Harper’s is pleased to announce Stillness, Los Angeles-based artist Salomón Huerta’s fourth solo exhibition with the gallery. The presentation features new oil paintings by Huerta and opens Thursday, May 15, 6–8pm, at Harper’s Chelsea 512 with a reception attended by the artist.
Throughout his career, Huerta has developed a keen awareness of the quiet drama of domestic space. The artist frequently renders everyday scenes with a heightened presence. His still life paintings of interior and exterior terrains reveal the theater that accents the banal, rendering everyday figures, objects, and interiors with enthralling palettes. Throughout Stillness, Huerta derives inspiration from the radiant colors that saturate haute couture magazines. In mood and tone, these new works draw viewers into enchanting worlds: the artist enlivens traditional vistas of suburbia, coloring the mundane with a whimsical hand.
In one Untitled (House) work, silence befalls a trio of lavender houses. Their pointed roofs reach toward a sprawling ochre sky that appears thick with heat. Triangular forms resembling trees slice vertically down the visual plane, partitioning the houses with further angularity. Below them, the ground is flush with a tender pink hue that softens the otherwise unyielding composition. In another, Huerta reproduces a similar arrangement of the provincial landscape, with three green homes placed in parallel uniformity like prototypes of a prospective township. Within these orderly scenes, time does not appear to pass: stately homes instead sit in fixed alignment amidst neat surroundings.
Alongside these subjects, Huerta also continues his investigation of swimming pools—a recurrent object of study across his work and the primary motif of his ongoing series, Pool Paintings. In one painting, Huerta portrays a green pool in cinematic stillness, staged in front of a dewy landscape laden with lush palm trees. Like the refracting water, these trees are composed of fluid marks—abstracted strokes of orange and yellow flicker like torches against a gray sky. Their reflections shimmer ghostlike in the emerald water below, warping with painterly distortion. Huerta’s brushwork blurs figuration with atmosphere here, transforming a seemingly mundane setting into something dreamlike and uncanny. The setting is both serene and charged with latent tension.
Together, these new paintings reveal Huerta’s enduring fascination with the poetics of space and surface. The artist approaches each terrain with a profound curiosity: through his brush, the pedestrian becomes otherworldly—each conventional habitat its own vessel for impassioned exploration of form and color. With a masterful balance of controlled mark-making and painterly expression, Huerta invites viewers to linger in these suspended moments throughout Stillness. In these transitory intersections, narrative falters and perception takes hold.
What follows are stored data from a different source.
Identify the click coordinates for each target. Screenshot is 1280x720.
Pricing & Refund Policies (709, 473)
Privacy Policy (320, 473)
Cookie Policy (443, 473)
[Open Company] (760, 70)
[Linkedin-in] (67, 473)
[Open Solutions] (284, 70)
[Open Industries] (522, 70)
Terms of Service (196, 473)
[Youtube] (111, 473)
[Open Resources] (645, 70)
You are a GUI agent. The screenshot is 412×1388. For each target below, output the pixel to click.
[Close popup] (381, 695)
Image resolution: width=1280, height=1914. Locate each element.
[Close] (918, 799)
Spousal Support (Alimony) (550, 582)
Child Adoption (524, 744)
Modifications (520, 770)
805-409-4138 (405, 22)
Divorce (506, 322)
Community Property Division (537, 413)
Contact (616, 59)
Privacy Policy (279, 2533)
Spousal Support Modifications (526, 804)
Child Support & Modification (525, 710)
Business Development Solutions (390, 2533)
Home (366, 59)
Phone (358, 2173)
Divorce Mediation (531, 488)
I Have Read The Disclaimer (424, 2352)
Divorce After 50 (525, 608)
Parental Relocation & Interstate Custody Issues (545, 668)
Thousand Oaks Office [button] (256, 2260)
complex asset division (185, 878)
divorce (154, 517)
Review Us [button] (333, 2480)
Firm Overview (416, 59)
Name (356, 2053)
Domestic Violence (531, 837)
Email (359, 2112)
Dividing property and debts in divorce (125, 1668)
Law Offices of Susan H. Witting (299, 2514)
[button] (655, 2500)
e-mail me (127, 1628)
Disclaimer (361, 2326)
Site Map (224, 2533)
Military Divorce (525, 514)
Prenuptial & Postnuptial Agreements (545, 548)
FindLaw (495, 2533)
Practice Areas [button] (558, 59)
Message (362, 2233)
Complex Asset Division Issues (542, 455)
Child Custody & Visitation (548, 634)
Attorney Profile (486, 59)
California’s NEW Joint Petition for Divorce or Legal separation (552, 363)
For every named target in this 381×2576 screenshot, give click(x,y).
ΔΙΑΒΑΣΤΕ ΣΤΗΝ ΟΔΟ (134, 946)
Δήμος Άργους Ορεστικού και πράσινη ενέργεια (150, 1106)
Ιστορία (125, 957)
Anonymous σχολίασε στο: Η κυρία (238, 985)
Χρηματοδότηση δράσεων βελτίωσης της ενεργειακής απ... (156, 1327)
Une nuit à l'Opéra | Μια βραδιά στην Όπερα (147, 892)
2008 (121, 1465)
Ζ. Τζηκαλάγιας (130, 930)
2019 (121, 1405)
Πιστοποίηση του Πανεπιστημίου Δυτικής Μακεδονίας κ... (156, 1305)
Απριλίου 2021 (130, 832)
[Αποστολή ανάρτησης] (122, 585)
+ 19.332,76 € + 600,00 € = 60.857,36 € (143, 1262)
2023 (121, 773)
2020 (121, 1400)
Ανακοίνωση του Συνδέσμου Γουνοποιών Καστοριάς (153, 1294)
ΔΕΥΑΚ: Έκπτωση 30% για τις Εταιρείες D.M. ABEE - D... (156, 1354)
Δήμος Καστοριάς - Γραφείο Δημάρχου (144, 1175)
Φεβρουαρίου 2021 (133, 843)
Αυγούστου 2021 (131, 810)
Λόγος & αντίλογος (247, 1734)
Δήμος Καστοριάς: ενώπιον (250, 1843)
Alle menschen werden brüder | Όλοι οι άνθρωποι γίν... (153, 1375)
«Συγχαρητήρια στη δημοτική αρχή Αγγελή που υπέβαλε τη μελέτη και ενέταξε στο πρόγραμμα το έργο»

Salomón Huerta (b. 1965, Tijuana, Mexico) received a BFA from Art Center College of Design in 1991, and an MFA from UCLA in 1998. Most recently, his work has been the subject of solo presentations at Harper’s, New York and East Hampton (2024, 2023, and 2022); Louise Alexander Gallery, Porto Cervo, IT (2021 and 2019); California Lutheran University, Thousand Oaks, CA (2020); Gallery Vacancy/ltd los angeles, Shanghai (2019); Museo de Arte Carrillo Gil, Mexico City (2018); There There Gallery, Los Angeles (2018); and Christopher Grimes Gallery, Santa Monica, CA (2014). Throughout his career, Huerta was included in notable group presentations including Home—So Different, So Appealing, Los Angeles County Museum of Art, Los Angeles (2017); Transactions: Contemporary Latin American and Latino Art, Museum of Contemporary Art, San Diego (2006); Retratos, El Museo del Barrio, New York, San Antonio Museum, San Antonio, and National Portrait Gallery, Washington, DC (2005-6); Lateral Thinking: Art of the 1990s, Museum of Contemporary Art, San Diego (2002); Whitney Biennial, Whitney Museum of American Art, New York (2000); and LA Current, Hammer Museum, Los Angeles (1999 and 1997). His work has been acquired by numerous institutions including Museum of Contemporary Art, Los Angeles; Museum of Contemporary Art, San Diego; and Whitney Museum of American Art, New York. Reviews of his work have appeared Artforum, Art in America, and BOMB, among other publications. Huerta lives and works in Los Angeles.